Every record that follows should be copied exactly. No picture belongs in the copy.

#####

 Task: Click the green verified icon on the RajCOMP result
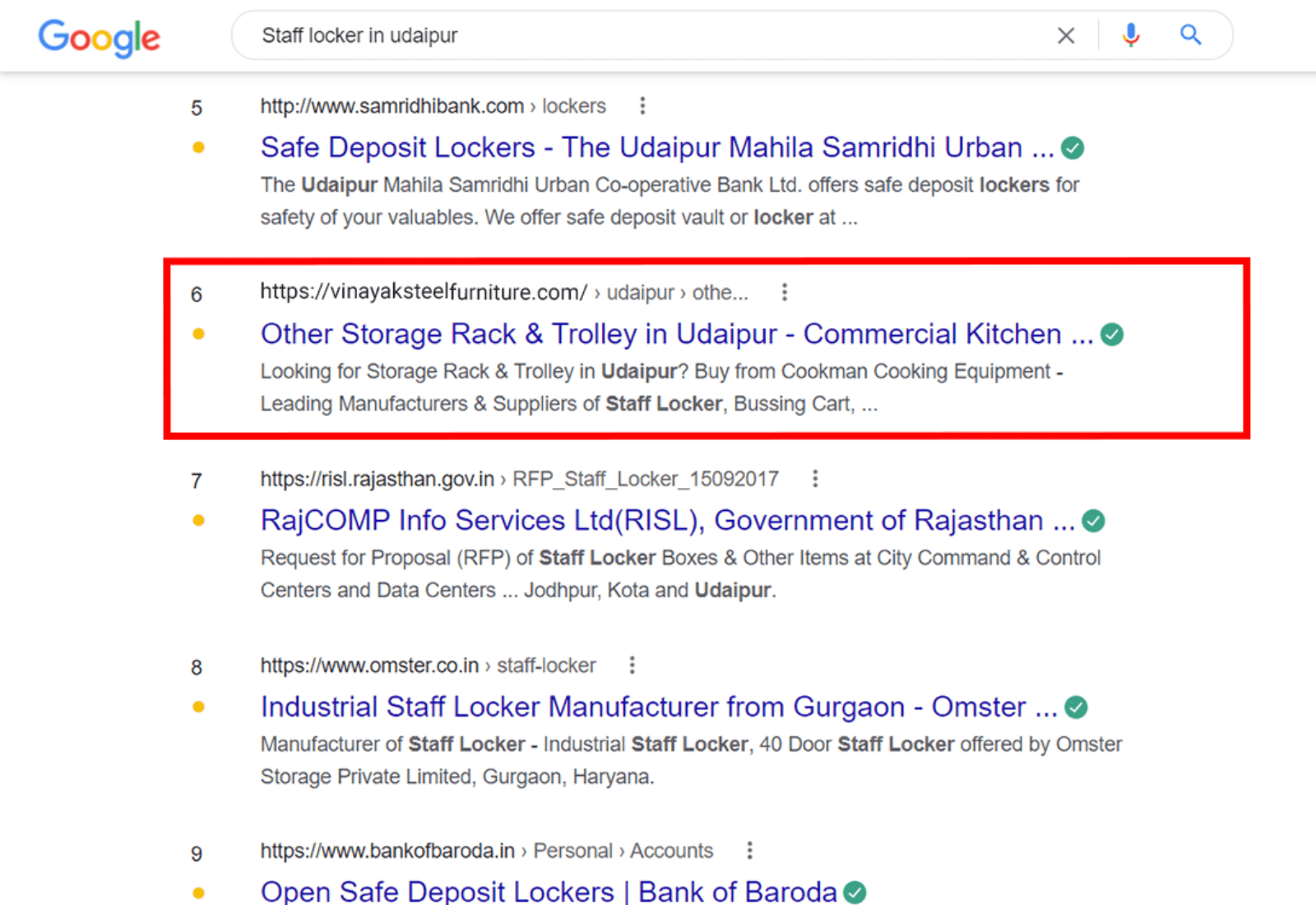(1093, 520)
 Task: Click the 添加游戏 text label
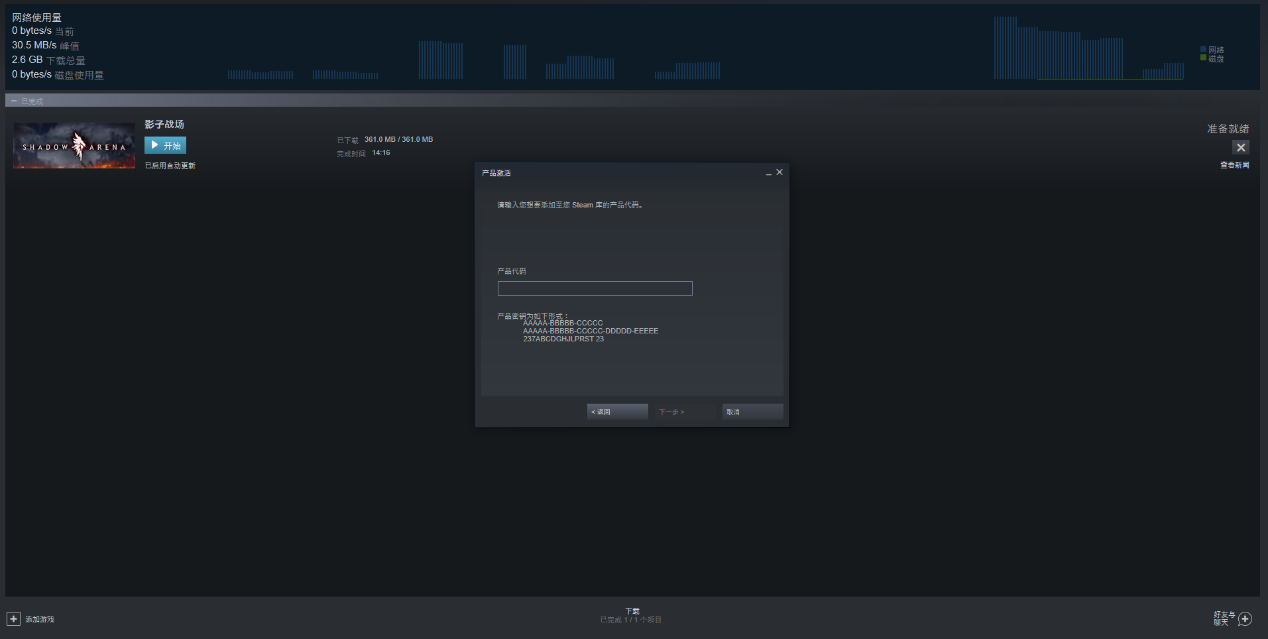[x=40, y=620]
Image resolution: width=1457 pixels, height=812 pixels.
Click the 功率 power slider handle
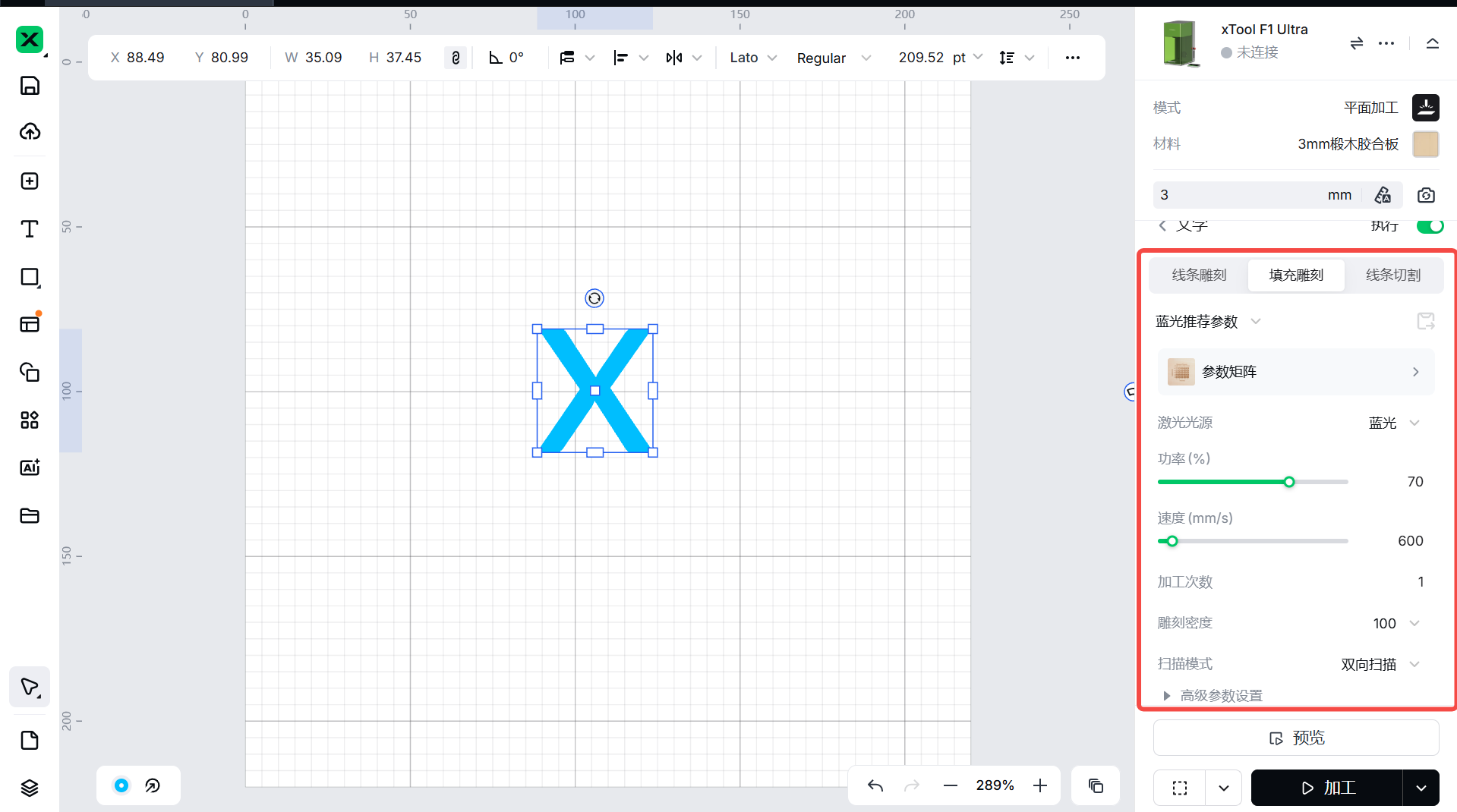1289,482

#####

◆ Written answer:
 Task: Click the green verified icon on the RajCOMP result
(1093, 520)
 Task: Click the 添加游戏 text label
[x=40, y=620]
Image resolution: width=1457 pixels, height=812 pixels.
Click the 功率 power slider handle
1289,482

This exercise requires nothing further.